### Schriftliche Anweisung:
Gib aus dem Seitenauszug über den Schwierigkeitsgrad von Spielen die Stelle zwischen „Wer sein Kreuzchen“ und „ganz bestimmte Zielgruppe?“ wortgetreu aus, beide eingeschlossen.

### Seitenauszug:
※ ※ ※

OBEN: "Dark Souls" bzw. "Dark Souls 2" haben bockschwere Spiele wieder salonfähig gemacht. UNTEN: Auch der deutsche Entwickler Deck 13 setzt mit seinem Next-Gen-RPG "Lords of the Fallen" auf "Härter als die Polizei erlaubt. In seinem neuen 'Challenge'-Trailer bewirbt man das prachtvolle Scharmützel mit dem Verslein "Every victory is born from defeat".

 

Wie haben Sie Ihr Brot am liebsten? Weich und labberig oder so hart, dass Ihnen beim Reinbeißen die Vorderzähne ausfallen? Sind Sie mehr der Schlabber-Toast- oder der Vollkorn-Knäcke-Typ? Hören Sie auf der Autobahn lieber Kuschel-Rock oder Death-Metal á la "Bolt Thrower"? Der sich so richtig schön zäh in die Gehörgänge sägt und dann das Gehirn verflüssigt. Und wo wir schon mal dabei sind: Wie halten Sie es mit dem Liebesspiel? Schmusen und behutsames Fummeln bei Kerzenschein – oder doch eher Folter- und Fesselspiele Marke "Shades of Grey"?

 

Wer sein Kreuzchen bei "Vollkorn-Knäcke", "Bolt Thrower" und "Fesselspiele" macht, der spielt vermutlich auch "Dark Souls 2": Der Nachfolger zum beinharten Schlachtfest von Japano-Entwickler "From Software" befeuert dieser Tage einmal mehr die uralte Debatte um den idealen Schwierigkeitsgrad – um den Drahtseilakt zwischen Herausforderung und Motivation, zwischen Frustration und Entertainment. Wie kompliziert soll, darf und vor allem MUSS ein Spiel sein, um entweder möglichst viele Kunden zu erreichen oder zumindest eine ganz bestimmte Zielgruppe?

※ ※ ※

### Gespeicherte Daten:

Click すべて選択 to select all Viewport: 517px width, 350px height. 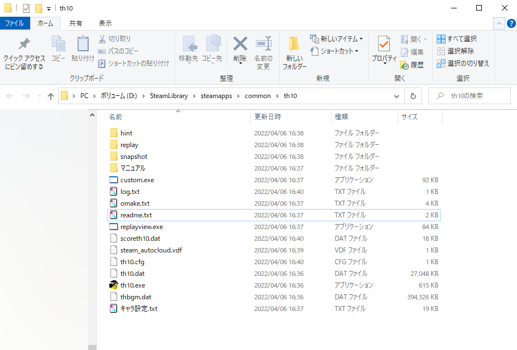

※ ※ ※

### Ausgabe:
Wer sein Kreuzchen bei "Vollkorn-Knäcke", "Bolt Thrower" und "Fesselspiele" macht, der spielt vermutlich auch "Dark Souls 2": Der Nachfolger zum beinharten Schlachtfest von Japano-Entwickler "From Software" befeuert dieser Tage einmal mehr die uralte Debatte um den idealen Schwierigkeitsgrad – um den Drahtseilakt zwischen Herausforderung und Motivation, zwischen Frustration und Entertainment. Wie kompliziert soll, darf und vor allem MUSS ein Spiel sein, um entweder möglichst viele Kunden zu erreichen oder zumindest eine ganz bestimmte Zielgruppe?